How Much Minimalism Can You Take?
As a result of the platform-sharing gymnastics due to Polestar and Volvo’s affiliation with parent company Geely Holding Group, the Polestar 2 uses many of the same interior parts as Volvo’s XC40. For daily use within our long-term test fleet, this is something we appreciate. Rolling the windows up and down comes courtesy of four conventional switches. Adjusting the exterior mirrors is accomplished with two buttons for right and left plus a single toggle to control their positioning.
The stalk to the left of the steering wheel handles the turn signals and headlights; the righthand stalk takes care of the windshield wipers. A stubby shifter located between the driver and passenger selects drive, neutral, and park. A volume knob is positioned forward of that selector, and the latter has a button on top that makes it easy to pause whatever media is playing. There are many clearly labeled steering wheel buttons that control the infotainment and operate highway driving assistance features.
The vertically positioned infotainment touchscreen doesn’t look as modern as the display equipped in Tesla’s vehicles, but there aren’t so many layers of menus that it all becomes cumbersome to navigate. Polestar provides even more digital real estate with a large fully digital instrument cluster with two primary views. The Polestar 2’s minimalistic-looking cabin seems pared-down, but in reality it retains a lot of the controls familiar to anyone that’s driven a Volvo or most other cars from the last two decades.
The new 2025 Polestar 3 strips away many of these elements for an even more simplistic layout. The automaker copied Volkswagen’s homework, removing two window switches in favor of a selector that determines whether the pair of switches control the front or rear windows. A small light indicates which set of windows you’ve selected, but this choice leads to tedium when you try to roll all four windows down quickly. Then, there’s the matter of the steering-column stalks. The left stalk controls the turn signals and the windshield wipers; the right stalk now serves as the gear selector. As for the lighting controls, they have been banished to the touchscreen.

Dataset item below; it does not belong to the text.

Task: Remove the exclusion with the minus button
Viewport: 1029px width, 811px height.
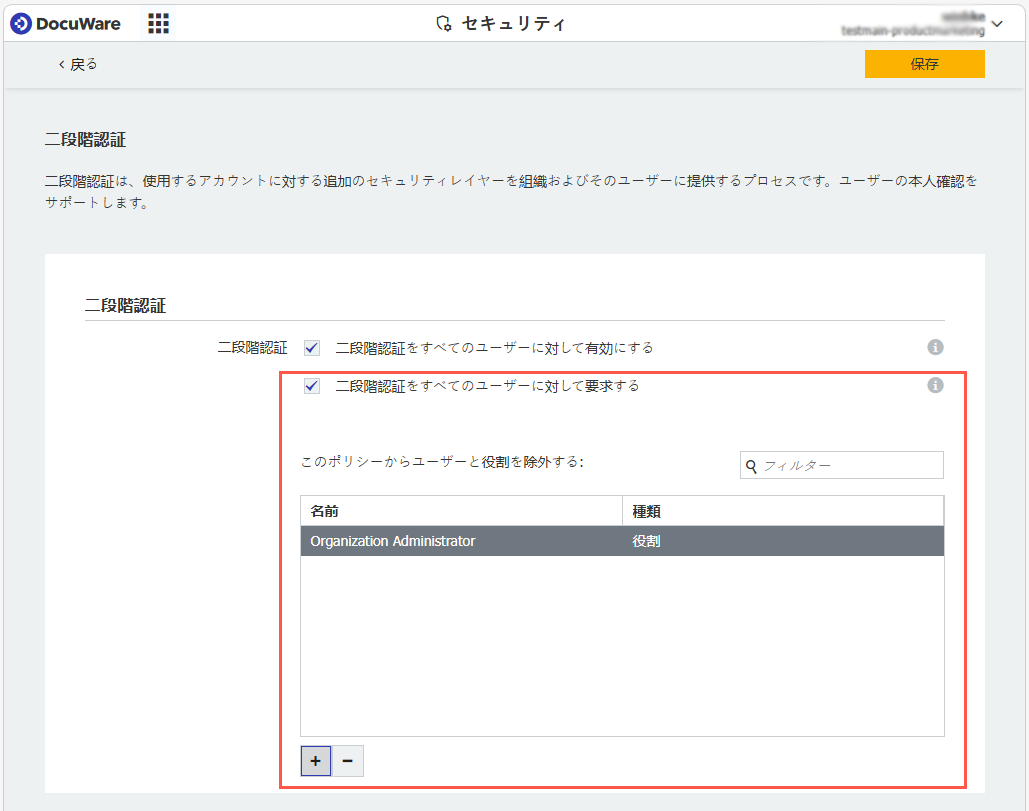Action: pos(348,761)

Polestar made an improvement by hiding the pause and play button within the ring of the volume knob on the center console, but the steering-wheel controls are no longer labeled. Polestar instead equips two buttons on the right and left spokes with capacitive sensors. If you want to see what a button does, you have to place a thumb on the button so the small digital instrument cluster can display what function it controls. Like the window switches, Polestar took minimalism a smidge too far here.

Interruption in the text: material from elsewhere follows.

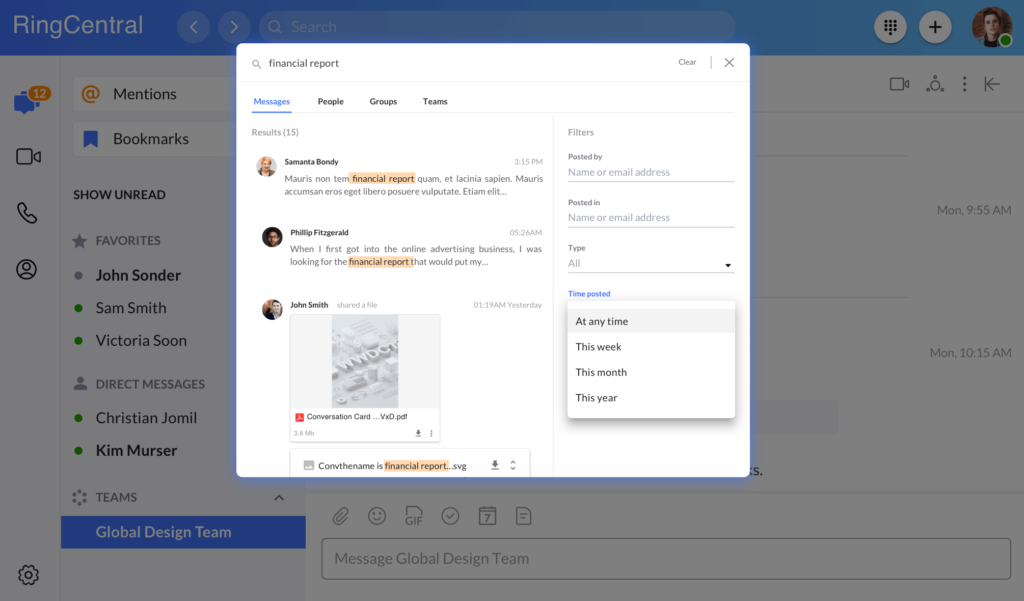Click the plus new action button

pos(935,27)
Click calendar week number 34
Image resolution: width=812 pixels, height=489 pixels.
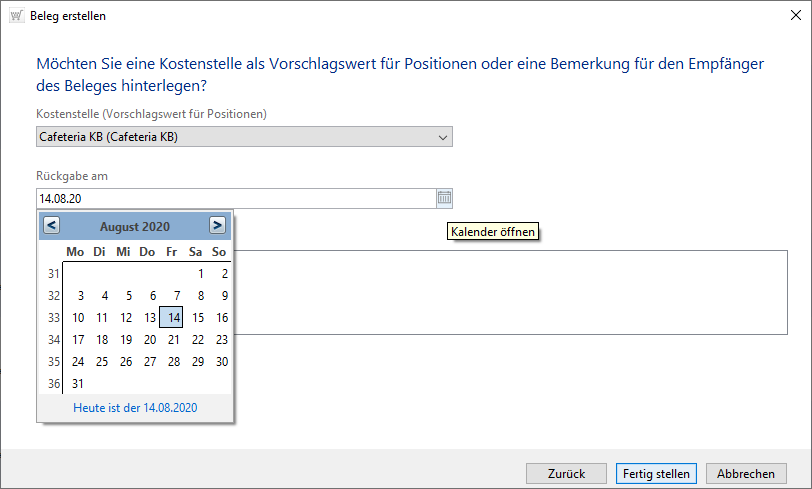coord(53,340)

What isn’t minimalistic is the infotainment display, which now has a lot more controls scattered throughout its many pages. The main screen shows Google Maps, while a quick control panel has buttons for the lights, wiper settings, steering-wheel positioning, mirror adjustments, glovebox, and trunk. A settings tab has nine extra menus for even more personalization. At first brush, the interface is daunting and cavernous. We’ll have to spend more time with the Polestar 3 to determine exactly how puzzling the system actually is.